Tribune Fonda N°255 - Quand le sport contribue au bien commun - Septembre 2022
Emmaüs France
Et Hannah Olivetti
Gabi Mouesca a créé en 2018 une ferme agroécologique à Tarnos. Des femmes détenues s’y livrent à des activités de maraîchage, tout en stabilisant leur situation personnelle.
La ferme Emmaüs de Baudonne, l’agroécologie pour accompagner les femmes en fin de détention [Initiative]
Les serres de la Ferme Emmaüs de Baudonne © Emmaüs France

Les détenus, oubliées parmi les oubliés

Au 1er décembre 2021, 2 233 femmes étaient détenues, soit 3,2 % de la population carcérale. Lors de leur détention, elles ont un moindre accès au travail, à la formation, ainsi qu’aux soins.

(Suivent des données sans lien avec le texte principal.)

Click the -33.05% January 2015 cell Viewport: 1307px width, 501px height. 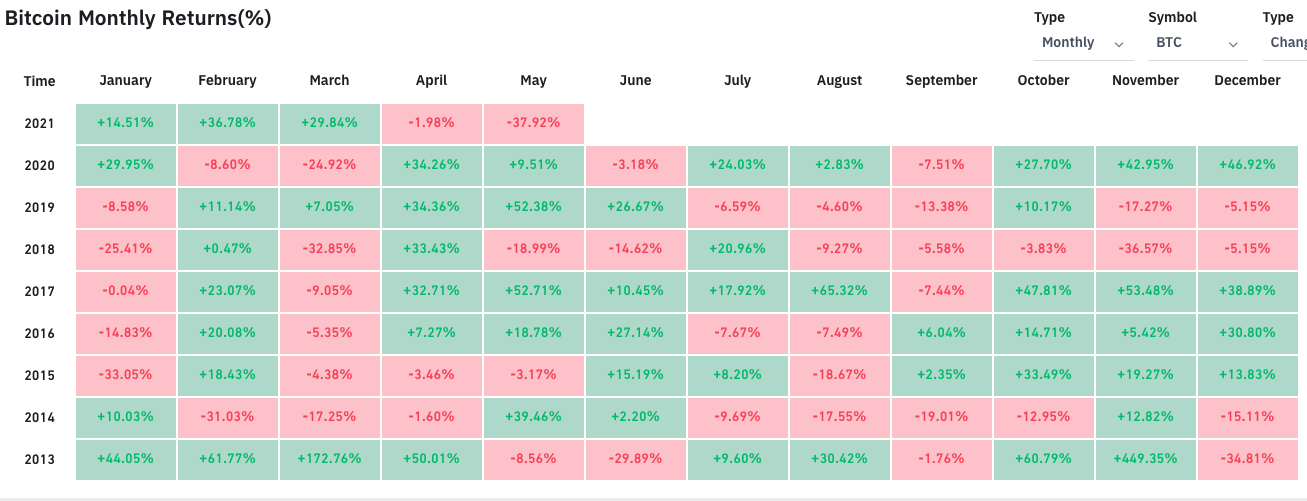pos(125,375)
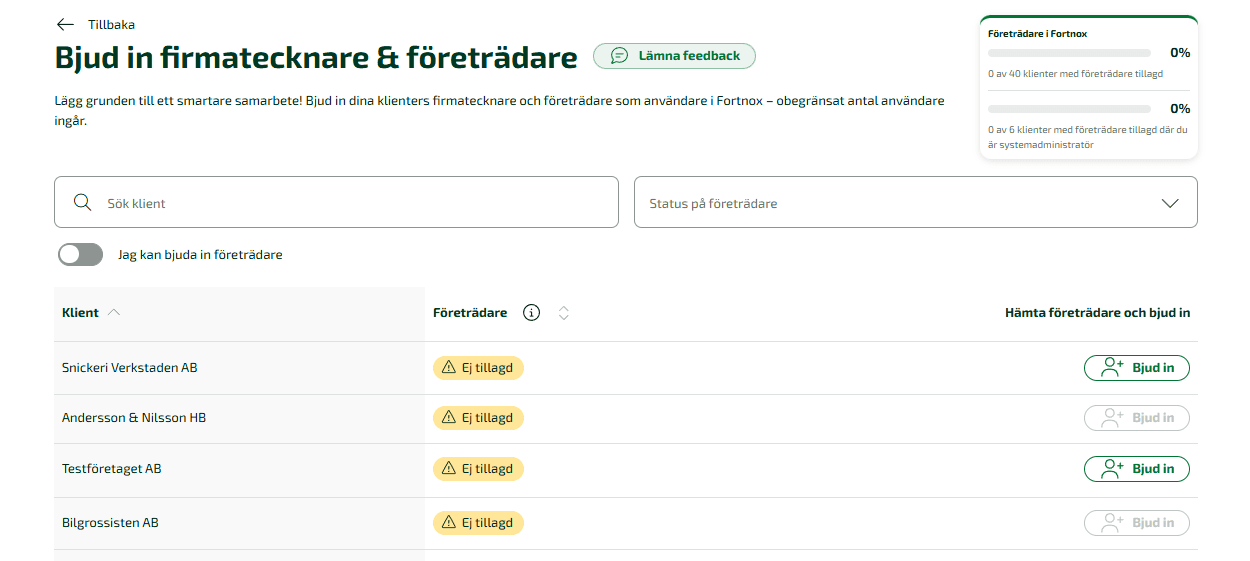Click the add-user icon for Testföretaget AB

click(1112, 469)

Selon l’Observatoire international des prisons, elles sont aussi plus exposées aux ruptures des liens familiaux ou conjugaux durant l’incarcération1 .

Pour toutes ces raisons, leur réinsertion s’avère difficile. Des solutions existent pourtant, comme les fermes agroécologiques de réinsertion.

Finir sa peine dans une ferme agroécologique

Apparue dans l’Aisne en 1990, la première ferme agroécologique de Moyembrie permet aux détenus en fin de peine d’avoir une sortie de prison aménagée.

Le concept fait ses preuves : une convention est établie entre le ministère de la Justice et le mouvement Emmaüs pour créer d’ici 2023 une ferme agroécologique dans chacune des neuf régions pénitentiaires.

Les résidents participent au bon fonctionnement de la ferme via un Contrat à durée déterminée d’insertion (CDDI), tout en ayant du temps dédié pour stabiliser leur situation personnelle (démarches administratives, santé, logement, etc.).

La ferme de Tarnos pour les détenues

Ancien salarié d’Emmaüs France, Gabi Mouesca a présidé l’Observatoire international des prisons (OIP) de 2005 à 2009. En 2018, il crée une ferme agroécologique maraîchère accueillant des détenues, la première dédiée aux femmes. Après deux années et demie de travail, la ferme Emmaüs de Baudonne voit le jour.

La ferme accueille dix résidentes en simultané. Elles ont entre vingt et cinquante-cinq ans, viennent d’établissements pénitentiaires de toute la France. Rémunérées au Salaire minimum de croissance (SMIC), elles travaillent vingt-six heures par semaines sur une période allant de quatre mois à deux ans.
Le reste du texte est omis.